Un pont réparé à plusieurs reprises

Cette étude évoque des documents cartographiques qui représentent bien un passage en 1738. Or, « en l’absence de représentation concrète d’ouvrage en 1738 ››, dans sa conclusion, l’étude ne peut affirmer qu’en 1738 le pont de la Casaluna existait déjà sous la forme que l’on connaît. La seule certitude est qu’il était bel et bien « figuré sur des documents anciens ›› en 1756. L’étude note également que « l’arche emportée par la crue devait présenter de nombreux signes de fragilité, aujourd’hui attestés par le remplacement de voussoirs et des avant-becs réparés, modifies et enduits voire bétonnés ››. Autrement dit, le pont aurait déjà souffert de plusieurs crues par le passé et aurait déjà été réparé à plusieurs reprises, après avoir subi les affres des intempéries.

B. I.-L.

2 réponses sur “pont casaluna”

  1. Bonjour

    Spécialiste des ponts en maçonnerie, ingénieur expert en ouvrages d’art avec des années d’expérience à l’Etat et en collectivités, président d’un programme national de recherche DOLMEN en cours avec des organismes de l’Etat sur le calcul des ponts en maçonnerie, j’ai observé le souhait local de conserver un tel ouvrage. Il est compréhensible et bien inspiré, ces ouvrages font partie de l’histoire et des cartes postales locales et les citoyens y sont très attachés.

    La valeur patrimoniale évaluée par la DRAC ne correspond pas à un ouvrage assez ancien pour rentrer dans les critères de classement au titre des monuments historiques. Cela ne veut pas dire que l’ouvrage ne présente pas d’intérêt par ailleurs.

    Techniquement, sa reconstruction à l’identique est simple, et ne fait l’objet d’aucune inconnue si ce n’est à vérifier les fondations qui restent. Le problème ne peut pas se poser là. Economiquement le projet de reconstruction à l’identique semble accessible.

    Par ailleurs la durabilité, la robustesse aux charges routières, l’empreinte carbone sont autant d’atouts qui militent en la faveurs de ces vieux ouvrages en maçonnerie. Leur durée de vie est bien supérieures aux ouvrages modernes conçus actuellement.

    Une voûte en maçonnerie bien construite est indestructible sous les charges routières.

    Mais l’observation des images me laisse à penser que c’est bien la charge hydraulique qui a emporté la voûte.
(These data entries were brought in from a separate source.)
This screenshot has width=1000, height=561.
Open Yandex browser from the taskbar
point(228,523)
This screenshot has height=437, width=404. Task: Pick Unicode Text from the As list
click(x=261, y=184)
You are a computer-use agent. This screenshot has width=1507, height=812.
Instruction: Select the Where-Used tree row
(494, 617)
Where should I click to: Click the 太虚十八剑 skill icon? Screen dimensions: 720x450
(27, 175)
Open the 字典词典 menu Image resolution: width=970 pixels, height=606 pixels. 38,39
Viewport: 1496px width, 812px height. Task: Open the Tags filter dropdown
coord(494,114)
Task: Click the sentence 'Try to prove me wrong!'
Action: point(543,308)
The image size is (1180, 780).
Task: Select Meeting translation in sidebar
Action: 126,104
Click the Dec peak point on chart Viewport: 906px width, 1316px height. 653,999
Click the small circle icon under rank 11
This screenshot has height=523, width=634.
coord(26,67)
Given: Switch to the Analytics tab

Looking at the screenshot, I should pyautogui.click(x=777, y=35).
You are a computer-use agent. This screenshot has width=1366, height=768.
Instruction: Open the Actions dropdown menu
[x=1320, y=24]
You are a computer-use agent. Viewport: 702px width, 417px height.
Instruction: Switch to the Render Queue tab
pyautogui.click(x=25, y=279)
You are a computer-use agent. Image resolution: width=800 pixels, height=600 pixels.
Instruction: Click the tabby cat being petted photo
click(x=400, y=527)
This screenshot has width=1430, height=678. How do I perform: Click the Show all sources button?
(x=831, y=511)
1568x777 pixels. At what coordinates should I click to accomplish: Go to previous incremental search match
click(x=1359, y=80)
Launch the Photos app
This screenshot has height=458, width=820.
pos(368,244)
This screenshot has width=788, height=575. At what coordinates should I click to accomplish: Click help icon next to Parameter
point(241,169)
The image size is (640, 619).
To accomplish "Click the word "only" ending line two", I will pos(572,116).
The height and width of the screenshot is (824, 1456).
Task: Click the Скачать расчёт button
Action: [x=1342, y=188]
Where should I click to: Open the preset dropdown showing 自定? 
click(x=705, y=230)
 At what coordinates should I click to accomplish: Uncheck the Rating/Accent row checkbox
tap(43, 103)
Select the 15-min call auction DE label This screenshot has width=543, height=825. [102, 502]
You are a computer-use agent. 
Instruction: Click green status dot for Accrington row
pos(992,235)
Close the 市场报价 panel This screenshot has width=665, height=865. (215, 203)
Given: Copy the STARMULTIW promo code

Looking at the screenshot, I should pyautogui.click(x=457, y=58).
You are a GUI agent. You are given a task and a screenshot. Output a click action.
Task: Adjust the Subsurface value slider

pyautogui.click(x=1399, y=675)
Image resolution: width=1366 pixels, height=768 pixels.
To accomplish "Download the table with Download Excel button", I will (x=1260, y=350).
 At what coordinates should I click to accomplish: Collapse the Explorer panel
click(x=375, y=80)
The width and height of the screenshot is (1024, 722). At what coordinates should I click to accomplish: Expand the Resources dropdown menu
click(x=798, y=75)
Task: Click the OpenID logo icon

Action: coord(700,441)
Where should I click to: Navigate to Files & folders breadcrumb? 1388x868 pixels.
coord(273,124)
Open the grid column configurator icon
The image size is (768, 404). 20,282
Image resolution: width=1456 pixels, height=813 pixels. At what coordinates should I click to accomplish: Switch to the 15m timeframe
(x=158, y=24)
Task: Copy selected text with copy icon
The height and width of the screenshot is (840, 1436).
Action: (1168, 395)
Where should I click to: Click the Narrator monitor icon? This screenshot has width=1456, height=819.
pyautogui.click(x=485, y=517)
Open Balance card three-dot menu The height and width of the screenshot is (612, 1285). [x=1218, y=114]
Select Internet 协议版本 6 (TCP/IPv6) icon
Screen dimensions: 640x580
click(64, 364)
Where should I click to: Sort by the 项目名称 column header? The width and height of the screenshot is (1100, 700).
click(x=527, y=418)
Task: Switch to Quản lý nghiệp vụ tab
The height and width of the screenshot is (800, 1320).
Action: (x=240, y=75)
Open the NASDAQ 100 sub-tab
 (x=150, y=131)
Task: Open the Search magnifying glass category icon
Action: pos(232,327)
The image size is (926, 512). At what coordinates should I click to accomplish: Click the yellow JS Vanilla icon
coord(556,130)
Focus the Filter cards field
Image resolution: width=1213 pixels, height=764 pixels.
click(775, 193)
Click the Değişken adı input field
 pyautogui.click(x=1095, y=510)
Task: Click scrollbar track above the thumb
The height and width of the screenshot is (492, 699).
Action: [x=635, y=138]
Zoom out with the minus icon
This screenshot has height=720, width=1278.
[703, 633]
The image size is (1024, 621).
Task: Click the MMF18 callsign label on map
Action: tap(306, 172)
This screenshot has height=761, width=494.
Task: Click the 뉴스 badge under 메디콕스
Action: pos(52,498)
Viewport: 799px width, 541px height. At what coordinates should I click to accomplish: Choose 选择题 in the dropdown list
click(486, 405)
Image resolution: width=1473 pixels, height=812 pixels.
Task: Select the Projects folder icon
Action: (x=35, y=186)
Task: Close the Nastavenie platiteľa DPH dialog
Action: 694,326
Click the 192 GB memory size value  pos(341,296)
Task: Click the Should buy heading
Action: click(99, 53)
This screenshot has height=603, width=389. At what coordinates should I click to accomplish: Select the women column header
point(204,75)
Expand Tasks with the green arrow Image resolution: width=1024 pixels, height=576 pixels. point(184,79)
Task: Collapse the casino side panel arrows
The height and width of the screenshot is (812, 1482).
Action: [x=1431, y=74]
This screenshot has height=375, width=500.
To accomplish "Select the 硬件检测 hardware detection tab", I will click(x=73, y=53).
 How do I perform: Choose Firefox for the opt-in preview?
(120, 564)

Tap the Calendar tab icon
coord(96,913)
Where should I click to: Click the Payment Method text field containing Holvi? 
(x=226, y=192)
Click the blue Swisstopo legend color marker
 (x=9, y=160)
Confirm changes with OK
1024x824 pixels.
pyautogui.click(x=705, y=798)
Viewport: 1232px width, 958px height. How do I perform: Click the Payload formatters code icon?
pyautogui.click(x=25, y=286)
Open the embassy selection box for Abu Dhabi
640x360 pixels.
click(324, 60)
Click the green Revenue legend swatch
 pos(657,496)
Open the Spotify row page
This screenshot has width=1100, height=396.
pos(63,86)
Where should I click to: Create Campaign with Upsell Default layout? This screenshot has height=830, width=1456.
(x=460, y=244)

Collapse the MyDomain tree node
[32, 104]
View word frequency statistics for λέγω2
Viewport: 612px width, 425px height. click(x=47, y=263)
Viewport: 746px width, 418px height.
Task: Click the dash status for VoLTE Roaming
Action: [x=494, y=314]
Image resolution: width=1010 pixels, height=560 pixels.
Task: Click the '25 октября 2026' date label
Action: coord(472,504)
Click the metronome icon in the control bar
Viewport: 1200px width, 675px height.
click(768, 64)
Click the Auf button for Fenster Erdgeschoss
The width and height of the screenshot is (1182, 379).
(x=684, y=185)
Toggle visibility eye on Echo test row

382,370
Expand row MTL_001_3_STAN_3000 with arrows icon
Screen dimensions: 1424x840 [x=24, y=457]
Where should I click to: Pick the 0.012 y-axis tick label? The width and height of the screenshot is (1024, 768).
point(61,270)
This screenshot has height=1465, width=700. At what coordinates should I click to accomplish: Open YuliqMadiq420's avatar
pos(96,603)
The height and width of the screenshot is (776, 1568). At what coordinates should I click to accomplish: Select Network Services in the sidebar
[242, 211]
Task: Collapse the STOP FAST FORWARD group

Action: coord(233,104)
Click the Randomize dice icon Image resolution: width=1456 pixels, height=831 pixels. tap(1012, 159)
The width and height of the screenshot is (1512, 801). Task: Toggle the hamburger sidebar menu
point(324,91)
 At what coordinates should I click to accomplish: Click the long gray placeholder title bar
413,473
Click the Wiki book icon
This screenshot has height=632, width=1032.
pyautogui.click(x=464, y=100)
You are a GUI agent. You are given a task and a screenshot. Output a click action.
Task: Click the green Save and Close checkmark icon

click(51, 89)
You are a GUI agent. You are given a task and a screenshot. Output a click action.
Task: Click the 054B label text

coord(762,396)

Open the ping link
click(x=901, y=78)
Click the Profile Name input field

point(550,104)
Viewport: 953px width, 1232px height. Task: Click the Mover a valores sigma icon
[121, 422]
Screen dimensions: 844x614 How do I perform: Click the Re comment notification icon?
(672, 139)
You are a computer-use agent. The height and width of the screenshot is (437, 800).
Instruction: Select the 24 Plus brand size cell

Le réchauffement climatique contribue à fragiliser ces ouvrages conçus en d’autres époques où la connaissance hydraulique était basée sur la mémoire humaine.

    Et dans ce contexte, un simple défaut de maintenance ( absence d’une pierre ou deux) qui n’a aucune importance sur la structure en temps normal, peut par contre se révéler catastrophique et rapidement fragiliser l’ouvrage lors des effets dévastateurs de la vitesse des courants de crues. J’ai vu des ouvrages en maçonnerie se vider lors des crues. Le problème ne vient pas de leur incapacité à résister aux charges latérales des crues, mais vient d’un simple problème de maintenance.

    Peut être reste il une solution de conserver les 3 voûtes en place, et franchir la brèche par une travée métallique permettant d’améliorer le débouché hydraulique, en reposant sur les appuis en place. Cela s’est effectué plusieurs fois dans l’histoire. Tout dépend du niveau des débits et des plus hautes eaux constatées selon les dernières références.

    Voilà, je tenais à réagir en comprenant l’intérêt de la population à sauver leur ouvrage.

    Si d’aventures vous étiez intéressés par une réflexion approfondie et indépendante sur les propositions en cours, afin de voir si toutes les alternatives ont été étudiées pour tenter de sauver l’ouvrage. Car parfois c’est par manque de connaissance de ces ouvrages anciens que leur obsolescence est décrétée par des bureaux d’études publics ou privés. Combien ai je vu de ponts en maçonnerie submergés par les torrents des crues et résister cependant. On peut même améliorer leur comportement aux crues.

    Je ne dispose pas de tous les éléments pour émettre un avis complet

    Ce mail peut être transmis aux partenaires.